SELECTED EXTRACT
--- start ---
The European Technology & Innovation Platforms (ETIPs) have been created by the European Commission in the framework of the new Integrated Roadmap Strategic Energy Technology Plan (SET Plan) by bringing together a multitude of stakeholders and experts from the energy sector.

The ETIP Smart Networks for Energy Transition (SNET) role is to guide Research, Development & Innovation (RD&I) to support Europe's energy transition, more specifically, its mission is to:

• Set-out a vision for RD&I for Smart Networks for Energy Transition and engage stakeholders in this vision.
• Prepare and update the Strategic Research and Innovation Roadmap.
• Report on the implementation of RD&I activities at European, national/regional and industrial levels.
• Provide input to the SET Plan action 4 which addresses the technical challenges raised by the transformation of the energy system.
• Identify innovation barriers, notably related to regulation and financing.
• Develop enhanced knowledge-sharing mechanisms that help bring RD&I results to deployment.
• Prepare consolidated stakeholder views on Research and Innovation to European Energy Policy initiatives.

http://www.etip-snet.eu/

R&D Nester is represented in 3 Groups of ETIP-SNET - The European Technology and Innovation Platform Smart Networks for Energy Transition.
--- end ---
Data lines
--- start ---
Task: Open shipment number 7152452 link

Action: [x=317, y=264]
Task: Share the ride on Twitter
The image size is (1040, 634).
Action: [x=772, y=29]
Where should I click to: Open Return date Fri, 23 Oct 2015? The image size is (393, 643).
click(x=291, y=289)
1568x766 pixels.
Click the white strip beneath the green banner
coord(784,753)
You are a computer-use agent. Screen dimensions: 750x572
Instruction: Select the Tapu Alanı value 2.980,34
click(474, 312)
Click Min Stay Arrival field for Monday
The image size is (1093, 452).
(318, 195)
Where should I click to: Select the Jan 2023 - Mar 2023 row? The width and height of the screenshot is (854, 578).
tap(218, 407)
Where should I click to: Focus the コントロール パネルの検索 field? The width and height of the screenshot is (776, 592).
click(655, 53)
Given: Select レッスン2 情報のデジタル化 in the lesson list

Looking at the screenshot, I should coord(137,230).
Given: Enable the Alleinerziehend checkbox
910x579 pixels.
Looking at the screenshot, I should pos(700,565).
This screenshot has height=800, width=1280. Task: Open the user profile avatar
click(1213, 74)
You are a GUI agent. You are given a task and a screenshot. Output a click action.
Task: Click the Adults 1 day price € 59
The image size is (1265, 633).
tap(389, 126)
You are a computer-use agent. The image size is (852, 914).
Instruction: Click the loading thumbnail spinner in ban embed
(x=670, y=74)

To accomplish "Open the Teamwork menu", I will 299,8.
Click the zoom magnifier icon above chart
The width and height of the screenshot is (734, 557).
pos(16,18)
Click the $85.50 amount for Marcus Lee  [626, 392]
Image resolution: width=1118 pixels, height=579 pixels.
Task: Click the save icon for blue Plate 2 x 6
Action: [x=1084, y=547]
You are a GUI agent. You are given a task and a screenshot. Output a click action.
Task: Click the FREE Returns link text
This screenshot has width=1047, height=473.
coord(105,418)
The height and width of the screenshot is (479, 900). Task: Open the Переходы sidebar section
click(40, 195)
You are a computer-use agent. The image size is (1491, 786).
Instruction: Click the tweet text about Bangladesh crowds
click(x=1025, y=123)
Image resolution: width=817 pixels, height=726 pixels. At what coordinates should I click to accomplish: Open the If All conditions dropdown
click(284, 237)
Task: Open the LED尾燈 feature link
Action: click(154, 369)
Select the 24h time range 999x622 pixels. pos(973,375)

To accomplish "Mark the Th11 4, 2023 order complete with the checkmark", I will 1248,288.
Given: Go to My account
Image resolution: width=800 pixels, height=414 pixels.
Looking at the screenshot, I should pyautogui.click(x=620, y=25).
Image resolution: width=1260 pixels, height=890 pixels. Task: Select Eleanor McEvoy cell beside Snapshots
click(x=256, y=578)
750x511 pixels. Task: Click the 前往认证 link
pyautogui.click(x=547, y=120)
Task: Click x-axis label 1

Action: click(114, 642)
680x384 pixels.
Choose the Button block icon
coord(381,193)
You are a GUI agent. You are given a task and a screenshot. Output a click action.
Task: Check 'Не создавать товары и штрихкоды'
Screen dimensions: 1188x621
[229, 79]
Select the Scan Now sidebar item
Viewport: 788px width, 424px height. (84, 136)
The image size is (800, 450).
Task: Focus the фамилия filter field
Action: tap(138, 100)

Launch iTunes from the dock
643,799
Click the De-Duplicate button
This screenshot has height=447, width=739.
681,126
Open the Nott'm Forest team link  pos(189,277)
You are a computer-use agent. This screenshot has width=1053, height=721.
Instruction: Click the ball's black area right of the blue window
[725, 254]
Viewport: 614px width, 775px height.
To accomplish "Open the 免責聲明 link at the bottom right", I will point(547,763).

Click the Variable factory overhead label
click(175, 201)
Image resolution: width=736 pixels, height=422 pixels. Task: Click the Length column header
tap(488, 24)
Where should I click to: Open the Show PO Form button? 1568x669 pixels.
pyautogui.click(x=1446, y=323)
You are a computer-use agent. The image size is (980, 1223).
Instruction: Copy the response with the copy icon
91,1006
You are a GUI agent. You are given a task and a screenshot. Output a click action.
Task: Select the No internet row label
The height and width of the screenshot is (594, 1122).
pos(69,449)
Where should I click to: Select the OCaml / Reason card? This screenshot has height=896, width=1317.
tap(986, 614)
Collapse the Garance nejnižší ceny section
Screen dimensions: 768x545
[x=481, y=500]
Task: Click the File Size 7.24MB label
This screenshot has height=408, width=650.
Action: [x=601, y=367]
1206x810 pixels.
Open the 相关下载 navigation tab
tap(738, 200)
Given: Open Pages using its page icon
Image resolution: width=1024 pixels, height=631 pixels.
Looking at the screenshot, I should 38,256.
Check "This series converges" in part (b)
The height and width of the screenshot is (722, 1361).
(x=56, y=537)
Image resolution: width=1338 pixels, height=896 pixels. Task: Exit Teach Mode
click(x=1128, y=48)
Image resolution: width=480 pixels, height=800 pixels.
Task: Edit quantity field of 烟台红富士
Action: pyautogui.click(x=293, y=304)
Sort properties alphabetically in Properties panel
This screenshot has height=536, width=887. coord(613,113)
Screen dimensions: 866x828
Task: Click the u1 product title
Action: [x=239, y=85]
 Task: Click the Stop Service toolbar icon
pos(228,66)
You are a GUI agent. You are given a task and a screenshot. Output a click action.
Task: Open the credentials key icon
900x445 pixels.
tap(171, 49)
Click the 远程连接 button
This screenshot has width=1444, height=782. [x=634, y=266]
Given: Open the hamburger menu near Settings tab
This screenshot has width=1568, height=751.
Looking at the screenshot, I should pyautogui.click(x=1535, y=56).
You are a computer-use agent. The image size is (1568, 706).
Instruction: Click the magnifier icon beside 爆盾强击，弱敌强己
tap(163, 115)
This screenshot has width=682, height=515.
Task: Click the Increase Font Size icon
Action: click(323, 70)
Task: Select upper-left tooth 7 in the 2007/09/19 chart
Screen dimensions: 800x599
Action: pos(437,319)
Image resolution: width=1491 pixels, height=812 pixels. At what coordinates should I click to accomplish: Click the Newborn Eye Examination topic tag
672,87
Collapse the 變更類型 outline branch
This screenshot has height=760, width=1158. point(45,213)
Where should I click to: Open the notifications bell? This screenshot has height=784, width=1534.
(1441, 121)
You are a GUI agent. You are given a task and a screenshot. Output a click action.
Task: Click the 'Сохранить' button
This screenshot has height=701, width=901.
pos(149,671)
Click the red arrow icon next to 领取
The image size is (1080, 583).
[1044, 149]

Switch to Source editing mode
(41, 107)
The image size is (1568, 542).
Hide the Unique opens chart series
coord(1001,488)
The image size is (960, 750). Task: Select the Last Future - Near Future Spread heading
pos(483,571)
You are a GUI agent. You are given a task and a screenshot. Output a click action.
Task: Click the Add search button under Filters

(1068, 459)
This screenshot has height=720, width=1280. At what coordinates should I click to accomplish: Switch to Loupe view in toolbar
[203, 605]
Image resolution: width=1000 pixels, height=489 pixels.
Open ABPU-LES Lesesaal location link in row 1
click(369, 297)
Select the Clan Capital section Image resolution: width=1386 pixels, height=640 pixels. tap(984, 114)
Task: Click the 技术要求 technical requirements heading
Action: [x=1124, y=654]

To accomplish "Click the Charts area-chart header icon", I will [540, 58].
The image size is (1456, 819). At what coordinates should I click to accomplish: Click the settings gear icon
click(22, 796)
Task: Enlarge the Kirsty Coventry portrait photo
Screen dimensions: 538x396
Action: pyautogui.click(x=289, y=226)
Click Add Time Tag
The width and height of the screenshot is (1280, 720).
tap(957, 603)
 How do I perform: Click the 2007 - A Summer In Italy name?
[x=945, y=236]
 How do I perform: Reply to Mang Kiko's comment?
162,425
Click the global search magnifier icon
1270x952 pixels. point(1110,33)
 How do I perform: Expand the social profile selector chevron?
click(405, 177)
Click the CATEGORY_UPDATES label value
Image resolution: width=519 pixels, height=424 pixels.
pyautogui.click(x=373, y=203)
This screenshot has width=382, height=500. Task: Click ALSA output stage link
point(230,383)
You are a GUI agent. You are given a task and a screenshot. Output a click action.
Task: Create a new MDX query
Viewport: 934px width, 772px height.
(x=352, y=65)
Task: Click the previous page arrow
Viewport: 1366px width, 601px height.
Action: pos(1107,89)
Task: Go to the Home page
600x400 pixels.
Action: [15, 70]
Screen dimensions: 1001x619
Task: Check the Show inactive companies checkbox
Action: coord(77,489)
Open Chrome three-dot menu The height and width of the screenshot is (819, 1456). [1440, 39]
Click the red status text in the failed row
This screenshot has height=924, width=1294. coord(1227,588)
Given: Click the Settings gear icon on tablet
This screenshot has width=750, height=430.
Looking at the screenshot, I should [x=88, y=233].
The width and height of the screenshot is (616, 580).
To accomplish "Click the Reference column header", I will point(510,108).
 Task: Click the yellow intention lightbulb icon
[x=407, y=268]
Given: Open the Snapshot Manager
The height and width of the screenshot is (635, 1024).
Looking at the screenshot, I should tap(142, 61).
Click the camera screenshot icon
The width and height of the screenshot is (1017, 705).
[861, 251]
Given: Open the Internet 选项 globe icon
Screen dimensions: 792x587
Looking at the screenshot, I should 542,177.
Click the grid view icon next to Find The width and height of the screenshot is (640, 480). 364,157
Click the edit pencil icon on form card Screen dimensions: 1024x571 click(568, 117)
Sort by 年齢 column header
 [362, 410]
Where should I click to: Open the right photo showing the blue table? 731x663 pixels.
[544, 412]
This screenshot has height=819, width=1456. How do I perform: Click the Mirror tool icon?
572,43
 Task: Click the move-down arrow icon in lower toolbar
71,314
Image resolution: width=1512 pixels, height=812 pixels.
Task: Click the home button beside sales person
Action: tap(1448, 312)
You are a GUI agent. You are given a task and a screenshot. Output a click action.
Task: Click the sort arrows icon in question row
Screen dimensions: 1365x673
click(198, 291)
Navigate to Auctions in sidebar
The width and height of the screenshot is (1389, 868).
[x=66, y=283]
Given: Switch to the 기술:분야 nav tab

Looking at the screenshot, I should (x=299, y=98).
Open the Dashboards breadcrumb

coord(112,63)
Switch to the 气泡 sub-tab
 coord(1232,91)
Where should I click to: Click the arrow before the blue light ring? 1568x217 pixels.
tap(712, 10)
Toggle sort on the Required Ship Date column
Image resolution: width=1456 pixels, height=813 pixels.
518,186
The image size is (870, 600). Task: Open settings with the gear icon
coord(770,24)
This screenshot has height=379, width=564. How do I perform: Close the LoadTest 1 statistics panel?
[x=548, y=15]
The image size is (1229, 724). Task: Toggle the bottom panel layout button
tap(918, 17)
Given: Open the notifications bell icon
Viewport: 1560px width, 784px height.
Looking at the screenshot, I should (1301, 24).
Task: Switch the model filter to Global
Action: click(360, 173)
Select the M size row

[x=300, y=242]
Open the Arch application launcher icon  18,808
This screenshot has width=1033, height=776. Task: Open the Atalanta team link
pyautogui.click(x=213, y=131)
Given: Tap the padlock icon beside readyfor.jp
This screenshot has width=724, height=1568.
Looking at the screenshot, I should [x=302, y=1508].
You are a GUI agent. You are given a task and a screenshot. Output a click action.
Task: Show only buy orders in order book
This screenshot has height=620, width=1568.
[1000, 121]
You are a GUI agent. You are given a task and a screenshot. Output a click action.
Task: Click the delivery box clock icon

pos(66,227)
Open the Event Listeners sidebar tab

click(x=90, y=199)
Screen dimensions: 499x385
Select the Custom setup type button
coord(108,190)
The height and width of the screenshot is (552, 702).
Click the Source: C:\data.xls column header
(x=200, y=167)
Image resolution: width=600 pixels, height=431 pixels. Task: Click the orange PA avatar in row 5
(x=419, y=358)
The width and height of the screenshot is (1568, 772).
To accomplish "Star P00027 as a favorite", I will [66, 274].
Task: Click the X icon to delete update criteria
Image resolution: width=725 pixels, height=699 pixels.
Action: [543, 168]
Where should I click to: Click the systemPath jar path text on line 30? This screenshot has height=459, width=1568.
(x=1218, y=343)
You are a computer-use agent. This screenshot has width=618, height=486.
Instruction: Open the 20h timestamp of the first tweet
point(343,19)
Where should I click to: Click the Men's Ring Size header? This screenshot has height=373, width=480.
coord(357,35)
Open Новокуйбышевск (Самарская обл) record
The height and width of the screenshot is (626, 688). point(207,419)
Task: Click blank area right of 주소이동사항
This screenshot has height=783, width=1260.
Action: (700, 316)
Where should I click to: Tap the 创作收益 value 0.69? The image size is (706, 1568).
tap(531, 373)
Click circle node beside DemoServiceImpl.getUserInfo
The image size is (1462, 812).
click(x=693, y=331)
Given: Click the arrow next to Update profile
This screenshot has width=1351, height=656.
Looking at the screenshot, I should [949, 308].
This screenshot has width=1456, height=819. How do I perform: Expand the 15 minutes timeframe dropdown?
--- end ---
WHAT TO WORK ON
(1) According to the ETIP-SNET overview, which SET Plan action does the platform provide input to?
(2) Please write the next part of the ETIP-SNET overview, following on from its final sentence.

WRITTEN ANSWERS
(1) SET Plan action 4, which addresses the technical challenges raised by the transformation of the energy system.

(2)
Rui Alves is a researcher in R&D Nester and was nominated to collaborate with Working Group 1 - Reliable, economic and efficient smart grid system.

This Work Group addresses business and technology trends contributing to the overall energy system optimization at affordable investment and operation costs. It will focus on system aspects, addressing the main functionalities, quality and efficiency of the electricity system as such and consider the benefits of its integration with the other energy vectors. The flexibility options investigated in WG1 are: new transmission and distribution technologies (power electronics for instance), setting up interfaces with storage, demand response, flexible generation and synergies with other energy networks (i.e. how to couple the electricity networks with the gas and heat networks). WG1 also follows Set Plan Action 4 related to grid smartening in the sense of grid observability and controllability (i.e. tools for managing the variability and uncertainty of operational conditions at several timescales), increased grid hosting capacity and economic efficiency of the system through the use of ICT.

Bruno Soares was the researcher nominated to represent R&D Nester in this work group.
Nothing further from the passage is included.